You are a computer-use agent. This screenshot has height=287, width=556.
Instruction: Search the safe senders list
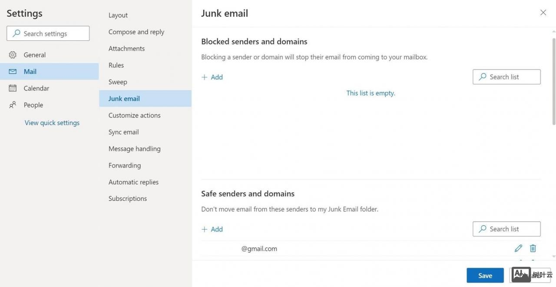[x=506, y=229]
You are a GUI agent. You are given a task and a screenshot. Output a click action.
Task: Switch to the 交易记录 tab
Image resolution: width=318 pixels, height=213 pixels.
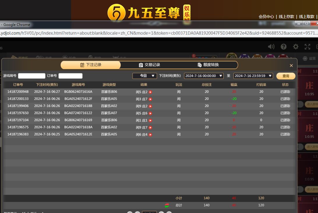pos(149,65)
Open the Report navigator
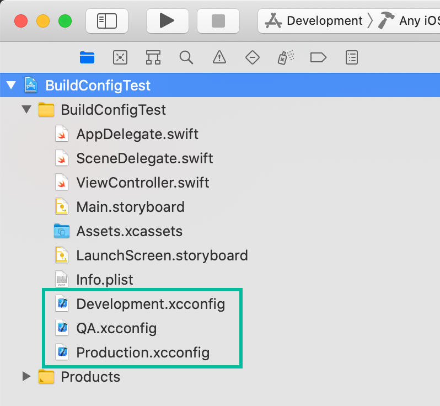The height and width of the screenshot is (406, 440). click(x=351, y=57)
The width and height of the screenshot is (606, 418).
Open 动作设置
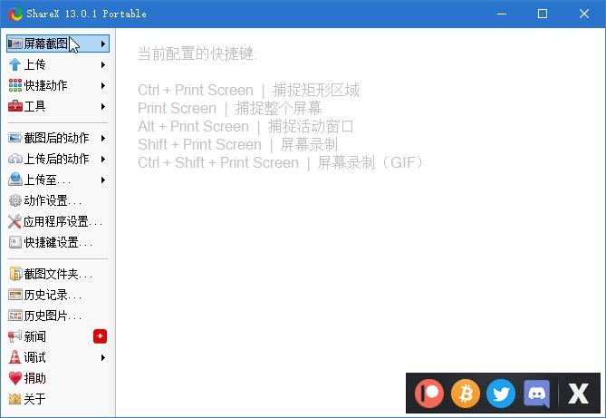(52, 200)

● ● ●

PROBLEM TO WORK ON:
Copy out the whole listing exactly. Skip its pictures.

RESULT FOR THIS TASK:
You are a computer-use agent. This screenshot has height=287, width=556.
Instruction: Search the safe senders list
[x=506, y=229]
You are a GUI agent. You are given a task and a screenshot. Output a click action.
Task: Switch to the 交易记录 tab
Image resolution: width=318 pixels, height=213 pixels.
pos(149,65)
Open the Report navigator
The height and width of the screenshot is (406, 440). click(x=351, y=57)
The width and height of the screenshot is (606, 418).
Open 动作设置
(52, 200)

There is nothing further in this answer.